Download this schema: library3.xsd
The next page shows how grouping, compositors and derivation can be used to further promote re-use and structure in schemas.
Groups, Compositors and Derivation
Groups
W3C XML Schema also allows the definition of groups of elements and attributes.
<!-- definition of an element group --> <xs:group name="mainBookElements"> <xs:sequence> <xs:element name="title" type="nameType"/> <xs:element name="author" type="nameType"/> </xs:sequence> </xs:group> <!-- definition of an attribute group --> <xs:attributeGroup name="bookAttributes"> <xs:attribute name="isbn" type="isbnType" use="required"/> <xs:attribute name="available" type="xs:string"/> </xs:attributeGroup>
These groups can be used in the definition of complex types, as shown below.
<xs:complexType name="bookType"> <xs:sequence> <xs:group ref="mainBookElements"/> <xs:element name="character" type="characterType" minOccurs="0" maxOccurs="unbounded"/> </xs:sequence> <xs:attributeGroup ref="bookAttributes"/> </xs:complexType>
These groups are not datatypes but containers holding a set of elements or attributes that can be used to describe complex types.
Compositors
So far, we have seen the xs:sequence
compositor which defines ordered groups
of elements (in fact, it defines ordered group of particles, which can also be groups
or other compositors). W3C XML Schema supports two additional compositors that can
be mixed
to allow various combinations. Each of these compositors can have minOccurs
and
maxOccurs
attributes to define their cardinality.
The xs:choice
compositor describes a choice between several possible elements
or groups of elements. The following group --compositors can appear within groups,
complex
types or other compositors-- will accept either a single name
element or a
sequence of firstName, an optional middleName and a lastName:
<xs:group name="nameTypes"> <xs:choice> <xs:element name="name" type="xs:string"/> <xs:sequence> <xs:element name="firstName" type="xs:string"/> <xs:element name="middleName" type="xs:string" minOccurs="0"/> <xs:element name="lastName" type="xs:string"/> </xs:sequence> </xs:choice> </xs:group>
The xs:all
compositor defines an unordered set of elements.
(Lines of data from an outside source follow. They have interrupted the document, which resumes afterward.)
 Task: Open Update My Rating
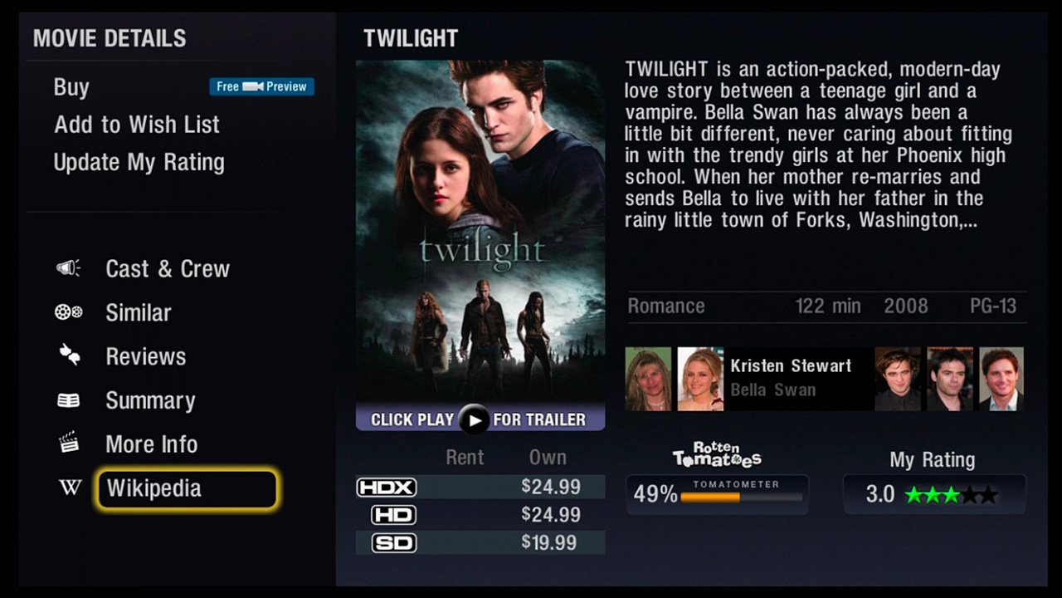(x=139, y=162)
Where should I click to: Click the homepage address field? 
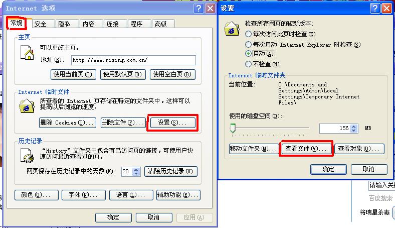[x=133, y=60]
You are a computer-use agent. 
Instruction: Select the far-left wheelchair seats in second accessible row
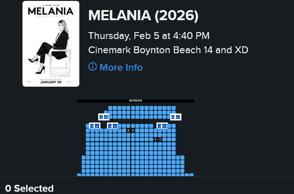click(x=94, y=126)
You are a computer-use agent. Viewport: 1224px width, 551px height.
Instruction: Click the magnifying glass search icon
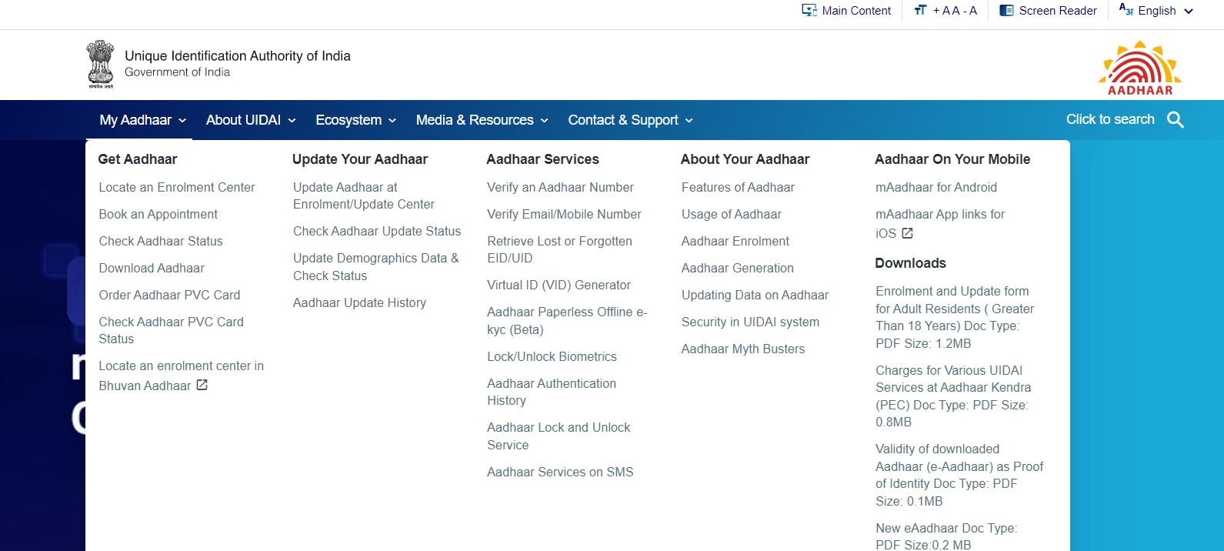coord(1175,120)
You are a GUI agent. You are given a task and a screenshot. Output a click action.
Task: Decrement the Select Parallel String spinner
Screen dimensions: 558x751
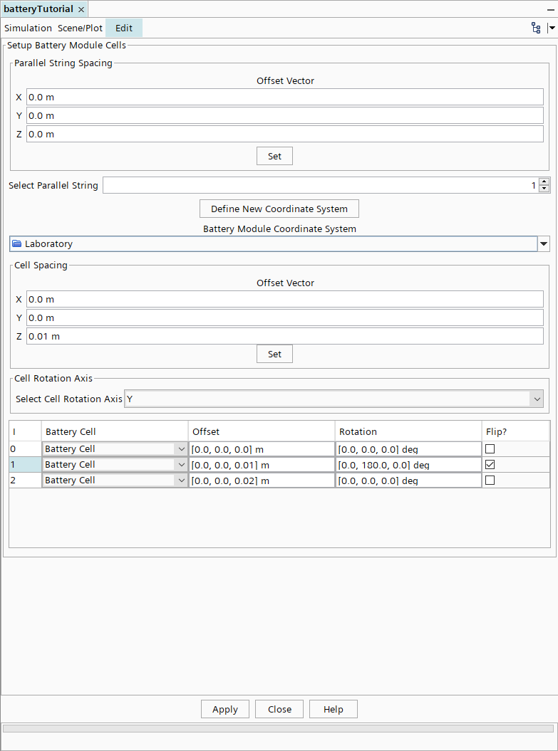click(544, 189)
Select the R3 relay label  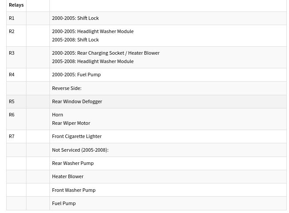coord(11,53)
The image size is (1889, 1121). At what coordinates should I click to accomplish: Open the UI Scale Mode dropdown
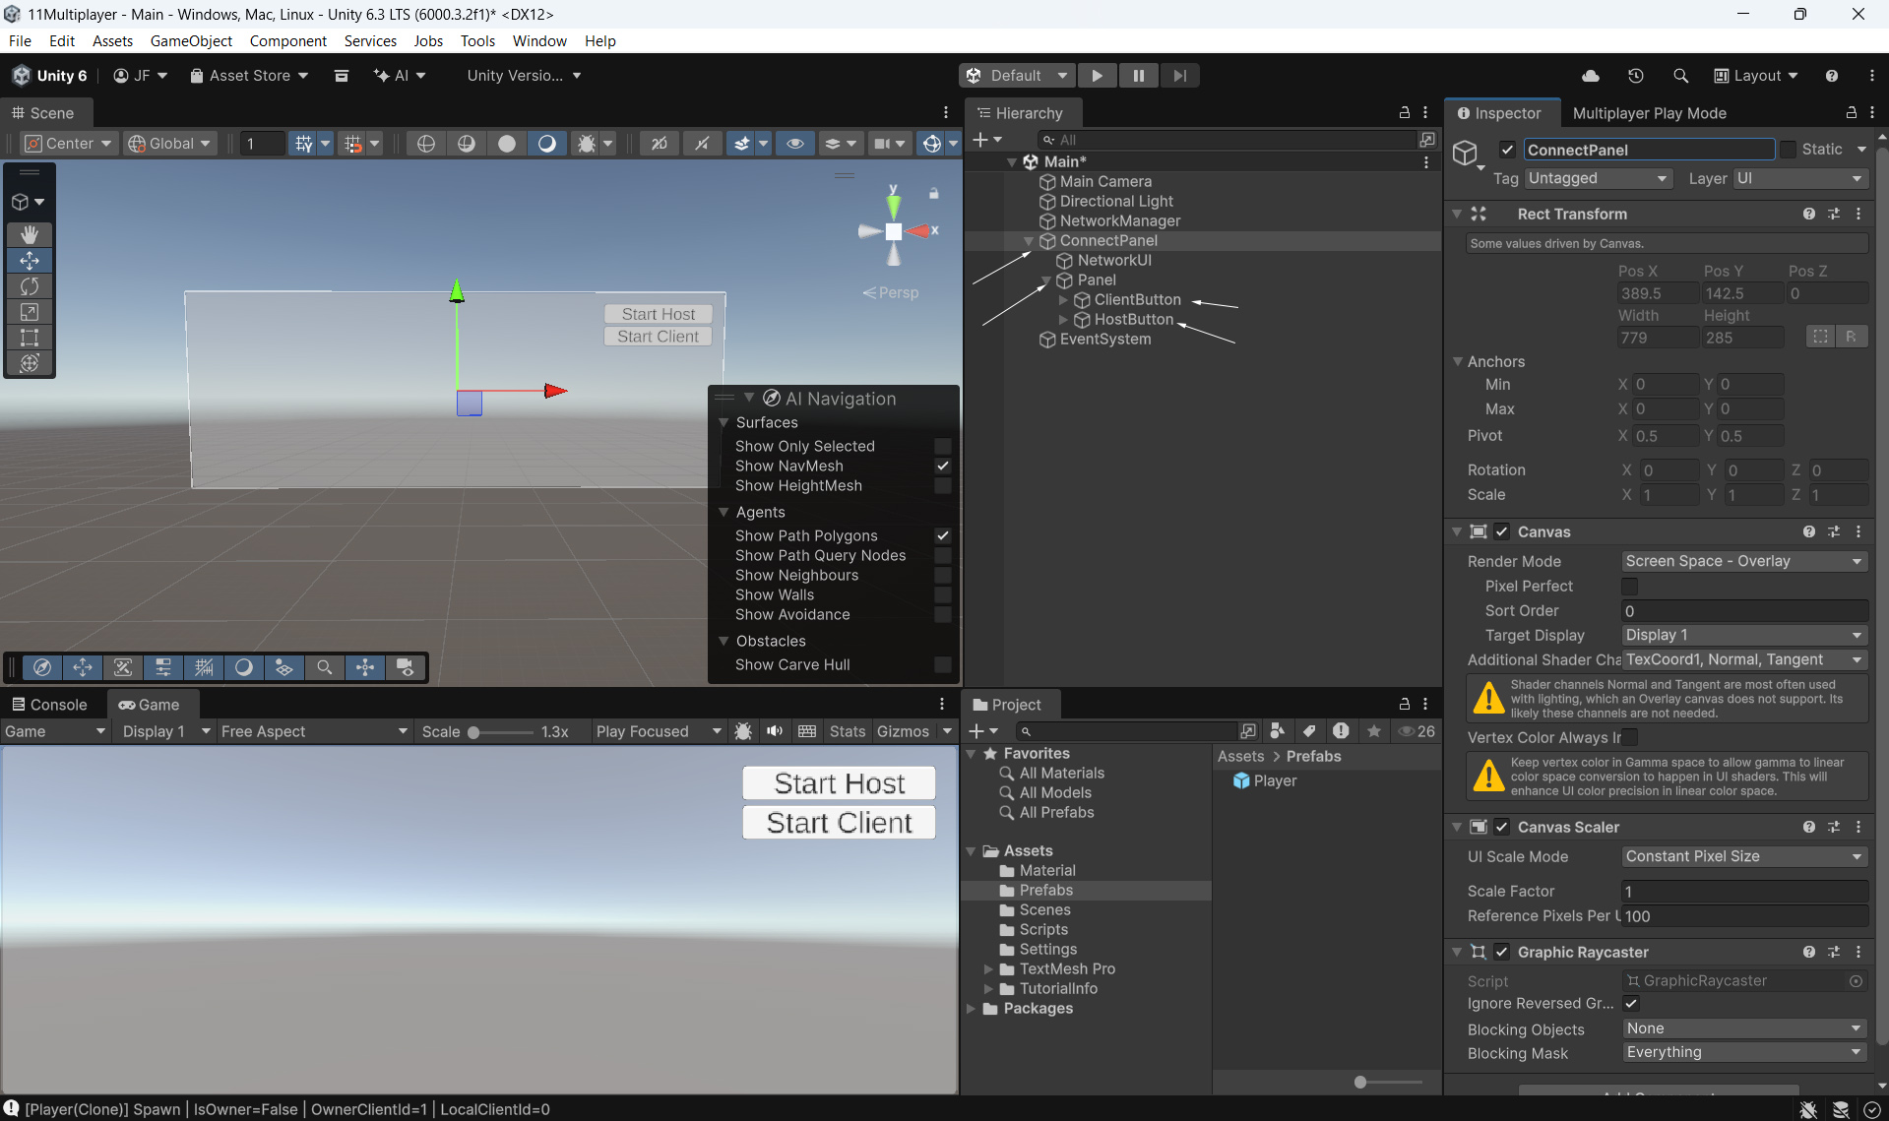(1743, 856)
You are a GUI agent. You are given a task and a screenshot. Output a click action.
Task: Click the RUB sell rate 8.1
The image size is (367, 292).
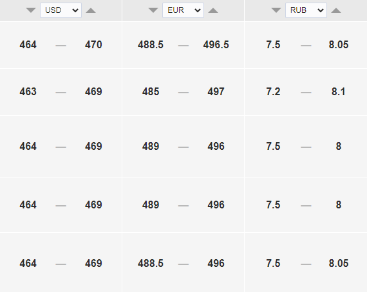[x=339, y=91]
The following
complex type definition allows its contained elements to appear in any order:
<xs:complexType name="bookType"> <xs:all> <xs:element name="title" type="xs:string"/> <xs:element name="author" type="xs:string"/> <xs:element name="character" type="characterType" minOccurs="0" maxOccurs="unbounded"/> </xs:all> <xs:attribute name="isbn" type="isbnType" use="required"/> </xs:complexType>
In order to avoid combinations that could become ambiguous or too complex to be solved
by
W3C XML Schema tools, a set of restrictions has been added to the xs:all
particle:
- they can appear only as a unique child at the top of a content model
- and their children can be only xs:element definitions or references and cannot have a cardinality greater than one.
Derivation of simple types
Simple datatypes are defined by derivation of other datatypes, either predefined and identified by the W3C XML Schema namespace or defined elsewhere in your schema.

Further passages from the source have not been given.